Distortion Grid using CSS 3D Transforms #

I was recently wondering if it'd be possible to re-create the hottest demo of 2000 (specifically, the Mac OS X genie effect) inside a browser. More generally, it would be neat to have a grid-based distortion system. It would certainly be possible by drawing things inside a <canvas> and then applying distortions pixel-by-pixel (e.g. in the way that The Wilderness Downtown corrected for distortion). However, I was hoping to use CSS 3D Transforms so that actual application of distortions would be hardware-accelerated in browsers that supported it (<canvas> hardware acceleration is coming soon, but isn't quite here yet).

I then came across Wonder WebKit, which reminded me that it's possible to directly specify a matrix to use via (WebKit)CSSMatrix, and also provided a port of OpenCV's getPerspectiveTransform to JavaScript.

Mandrill distored

A couple of days of hacking later, I have a demo of distortion grids in action. It requires Safari 5.0 or Chrome dev channel (or other channels with accelerated compositing enabled). There's also a short screencast showing all the features in action.

The grid control points are drawn as plain DOM nodes, and made made draggable by handling mouse events (there's also basic touch event support, but multi-touch is not supported). The grid is rendered via a <canvas> overlay. The source data is divided up into tiles, each tile being defined by the four control points at its corners. When a point is moved, the perspective matrix that transforms from the source coordinates to the distorted ones is recomputed. When holding down option/alt, nearby points are also moved (less and less, with a 1.3^(Manhattan distance) decay factor). When holding down shift, other points are moved to maintain the overall aspect ratio.

A few different datasources are supported. The most obvious is an image, which is subdivided into tiles by drawing sections of it into smaller canvases. Iframes are also supported, albeit not in a very elegant fashion. The source iframe has to be cloned (and therefore loaded) once per tile. Something like the moz-element extension would allow the iframe to be drawn into each tile without actually having to clone it. Most interestingly, movies (via the <video> tag) can also be used as a source. They are treated quite similarly to images (each frame is drawn into a canvas, and then pieces of that are drawn into tiles). Maintaining 30 frames per second doesn't seem to be a problem, since once the matrices are set up, most of the video playback and transformation can be hardware-accelerated.

Unfortunately I couldn't quite replicate the full animated genie effect. Though it is possible to snapshot transformed tiles and use CSS Transitions to animate between then, the interpolation between matrices doesn't behave quite as expected, and seams appear. It therefore seems like animation would have to be done by hand, with control point positions being interpolated and then matrices being recomputed every frame. Especially with a finer grid, maintaining 30 fps was deemed more trouble than it was worth (a.k.a. I got lazy).

Chrome Performance Puzzler #

I was recently involved* in investigating a Chrome performance issue that I thought was worth sharing.

This page has a simple CSS 2D animation, with a ball moving back and forth (taking a second to go across the screen).

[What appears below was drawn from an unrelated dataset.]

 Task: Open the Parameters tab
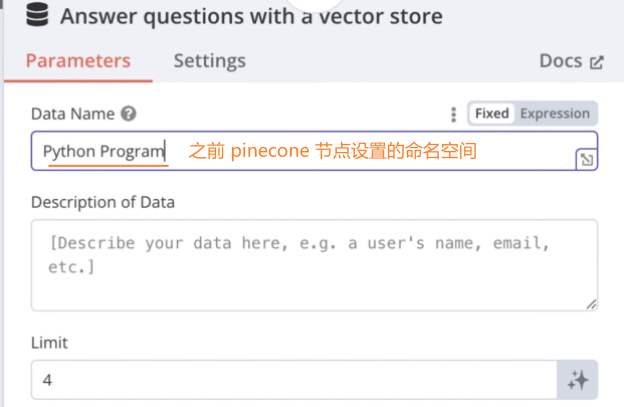click(x=78, y=61)
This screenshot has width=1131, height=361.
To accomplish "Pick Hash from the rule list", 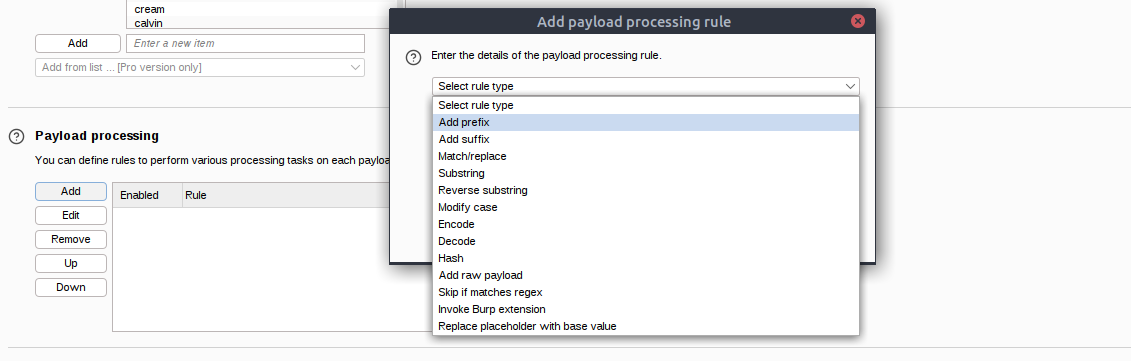I will (646, 258).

At the left and right endpoints, the location fragment is updated to #left and #right. The intent is to simulate a multi-section page with transitions between the section and each section having a bookmarkable URL.

The puzzling part is that the animation skips a few frames in the middle (right as the ball is crossing the thin line). This may not be noticeable depending on your setup, so here's a video of it. This only happens in Chrome, not in Safari or WebKit nightlies.

Here's some hints as to what's going on, each revealing more and more.

  1. The jerkiness always happens 500ms into the animation (which is the halfway point in the one second version, but one quarter of the way into the 2 second version.
  2. Even though the animating area stays the same, the larger the window size, the bigger the hiccup.
  3. The inspector's timeline view for the page shows regular, small, evenly-spaced repaints, but then suddenly 500ms into the animation, there's a full screen repaint, followed by a large gap before updates resume.
  4. Taking out the location fragment update fixes the jerkiness.
  5. Chrome has a few things that happen with a 500ms delay.
  6. Watching the counter on about:histograms/Renderer4.Thumbnail is helpful.

As it turns out, what's happening is that 500ms after a load finishes, Chrome captures the current page, so that it can be shown on the New Tab Page. This includes getting a thumbnail of the page (which involves repainting all of it and then scaling it down using a high quality filter). Updating the location with the fragment triggers this logic, and the larger the window, the more time is spent painting the page and then scaling it down.

In addition to fixing this on the Chrome side, the best way to avoid this is to update the location at the end of a transition, instead of at the beginning.

* Credit for figuring out what was going on goes to James Robinson.